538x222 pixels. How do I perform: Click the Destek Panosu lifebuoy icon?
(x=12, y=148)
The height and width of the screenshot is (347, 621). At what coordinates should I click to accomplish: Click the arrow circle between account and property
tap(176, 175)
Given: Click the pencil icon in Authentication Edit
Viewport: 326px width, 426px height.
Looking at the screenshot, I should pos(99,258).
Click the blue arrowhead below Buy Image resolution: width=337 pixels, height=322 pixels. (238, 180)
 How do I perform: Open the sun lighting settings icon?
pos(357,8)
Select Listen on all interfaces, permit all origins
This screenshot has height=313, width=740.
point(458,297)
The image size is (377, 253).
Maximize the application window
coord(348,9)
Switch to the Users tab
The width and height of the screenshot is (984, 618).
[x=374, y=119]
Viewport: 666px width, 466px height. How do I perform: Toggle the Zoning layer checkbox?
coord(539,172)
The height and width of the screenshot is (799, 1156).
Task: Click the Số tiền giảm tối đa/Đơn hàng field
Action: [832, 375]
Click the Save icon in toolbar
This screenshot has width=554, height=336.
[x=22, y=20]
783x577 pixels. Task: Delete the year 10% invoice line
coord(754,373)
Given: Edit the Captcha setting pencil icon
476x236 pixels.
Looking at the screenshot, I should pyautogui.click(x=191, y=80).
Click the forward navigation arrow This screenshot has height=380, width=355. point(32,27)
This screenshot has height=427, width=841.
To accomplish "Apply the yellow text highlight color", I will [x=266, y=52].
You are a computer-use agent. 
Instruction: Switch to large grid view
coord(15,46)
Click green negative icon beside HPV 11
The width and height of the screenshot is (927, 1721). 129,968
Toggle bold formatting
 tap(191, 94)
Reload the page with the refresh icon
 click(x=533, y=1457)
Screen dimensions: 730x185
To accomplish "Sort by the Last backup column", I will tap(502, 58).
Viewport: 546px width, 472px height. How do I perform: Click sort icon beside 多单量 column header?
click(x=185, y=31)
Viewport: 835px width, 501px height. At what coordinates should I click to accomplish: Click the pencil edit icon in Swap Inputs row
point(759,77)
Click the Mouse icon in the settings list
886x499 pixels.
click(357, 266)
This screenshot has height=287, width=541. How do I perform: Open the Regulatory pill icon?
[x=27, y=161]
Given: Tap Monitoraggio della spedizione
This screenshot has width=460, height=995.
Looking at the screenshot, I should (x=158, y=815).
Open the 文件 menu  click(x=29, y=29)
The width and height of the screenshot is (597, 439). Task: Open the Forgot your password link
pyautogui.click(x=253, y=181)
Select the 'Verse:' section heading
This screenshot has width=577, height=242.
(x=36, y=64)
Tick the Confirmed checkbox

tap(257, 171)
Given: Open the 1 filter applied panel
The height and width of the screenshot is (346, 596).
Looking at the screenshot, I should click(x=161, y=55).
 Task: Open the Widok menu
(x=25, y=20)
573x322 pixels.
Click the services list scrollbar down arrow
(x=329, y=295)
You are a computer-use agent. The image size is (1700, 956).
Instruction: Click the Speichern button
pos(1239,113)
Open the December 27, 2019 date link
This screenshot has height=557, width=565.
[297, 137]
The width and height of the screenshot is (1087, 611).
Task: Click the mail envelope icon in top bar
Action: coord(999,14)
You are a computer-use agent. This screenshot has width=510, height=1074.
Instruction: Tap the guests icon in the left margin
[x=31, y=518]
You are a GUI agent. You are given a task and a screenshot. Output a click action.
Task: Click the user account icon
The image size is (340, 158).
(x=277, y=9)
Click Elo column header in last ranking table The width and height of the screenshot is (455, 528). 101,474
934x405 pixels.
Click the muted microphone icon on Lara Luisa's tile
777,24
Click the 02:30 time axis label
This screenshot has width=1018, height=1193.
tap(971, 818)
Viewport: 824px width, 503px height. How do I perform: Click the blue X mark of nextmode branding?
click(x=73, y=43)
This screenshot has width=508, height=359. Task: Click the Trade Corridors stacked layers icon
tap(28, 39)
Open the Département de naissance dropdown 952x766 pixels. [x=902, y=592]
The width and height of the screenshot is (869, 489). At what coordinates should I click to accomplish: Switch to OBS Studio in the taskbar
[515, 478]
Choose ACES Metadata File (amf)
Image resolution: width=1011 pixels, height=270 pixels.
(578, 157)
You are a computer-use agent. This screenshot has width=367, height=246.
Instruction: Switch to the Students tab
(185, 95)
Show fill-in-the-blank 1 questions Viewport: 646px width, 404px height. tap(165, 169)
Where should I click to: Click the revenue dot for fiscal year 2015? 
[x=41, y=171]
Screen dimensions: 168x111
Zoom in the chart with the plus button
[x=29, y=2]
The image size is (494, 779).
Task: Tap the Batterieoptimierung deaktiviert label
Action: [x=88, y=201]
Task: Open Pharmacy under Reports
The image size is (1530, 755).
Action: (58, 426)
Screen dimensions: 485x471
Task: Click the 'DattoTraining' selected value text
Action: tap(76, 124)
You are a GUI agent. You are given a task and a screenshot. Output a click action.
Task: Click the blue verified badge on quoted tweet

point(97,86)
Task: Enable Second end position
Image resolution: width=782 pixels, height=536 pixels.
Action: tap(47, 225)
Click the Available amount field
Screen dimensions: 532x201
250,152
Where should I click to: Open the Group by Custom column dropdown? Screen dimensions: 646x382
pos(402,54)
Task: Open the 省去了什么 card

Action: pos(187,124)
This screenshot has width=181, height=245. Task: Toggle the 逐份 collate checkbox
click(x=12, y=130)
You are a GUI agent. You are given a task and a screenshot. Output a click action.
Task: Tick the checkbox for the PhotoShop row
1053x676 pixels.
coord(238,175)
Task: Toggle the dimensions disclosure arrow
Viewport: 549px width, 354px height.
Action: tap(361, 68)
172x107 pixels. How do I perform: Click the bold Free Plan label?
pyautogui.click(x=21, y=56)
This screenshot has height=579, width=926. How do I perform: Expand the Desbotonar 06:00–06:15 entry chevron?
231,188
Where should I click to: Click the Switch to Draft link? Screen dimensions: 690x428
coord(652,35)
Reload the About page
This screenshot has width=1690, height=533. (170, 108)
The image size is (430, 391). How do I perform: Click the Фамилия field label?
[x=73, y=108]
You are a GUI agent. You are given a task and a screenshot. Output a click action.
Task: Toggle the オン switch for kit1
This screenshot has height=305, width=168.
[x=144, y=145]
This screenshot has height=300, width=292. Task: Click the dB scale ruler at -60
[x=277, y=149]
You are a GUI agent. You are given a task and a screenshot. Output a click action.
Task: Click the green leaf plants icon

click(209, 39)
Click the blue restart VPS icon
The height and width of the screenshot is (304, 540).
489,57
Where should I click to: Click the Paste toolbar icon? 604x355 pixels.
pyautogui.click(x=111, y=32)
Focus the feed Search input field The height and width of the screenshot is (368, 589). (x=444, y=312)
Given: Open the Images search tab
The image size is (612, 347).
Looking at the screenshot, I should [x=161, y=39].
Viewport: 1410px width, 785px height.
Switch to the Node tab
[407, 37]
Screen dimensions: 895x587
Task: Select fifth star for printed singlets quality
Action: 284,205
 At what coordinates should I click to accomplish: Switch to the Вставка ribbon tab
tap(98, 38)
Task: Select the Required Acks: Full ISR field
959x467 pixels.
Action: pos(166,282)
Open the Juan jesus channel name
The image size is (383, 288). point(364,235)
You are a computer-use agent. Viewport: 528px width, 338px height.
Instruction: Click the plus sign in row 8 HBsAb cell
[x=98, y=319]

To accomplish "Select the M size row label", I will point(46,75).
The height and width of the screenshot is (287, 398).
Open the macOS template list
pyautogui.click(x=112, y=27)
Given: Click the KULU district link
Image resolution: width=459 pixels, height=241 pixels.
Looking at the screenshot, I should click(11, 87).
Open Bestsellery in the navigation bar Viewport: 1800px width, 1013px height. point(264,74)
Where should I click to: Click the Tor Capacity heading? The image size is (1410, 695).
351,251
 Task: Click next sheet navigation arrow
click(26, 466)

◆ Prompt
Only a number is expected here: how many lines of the records above contain "computer".

◆ Written answer
5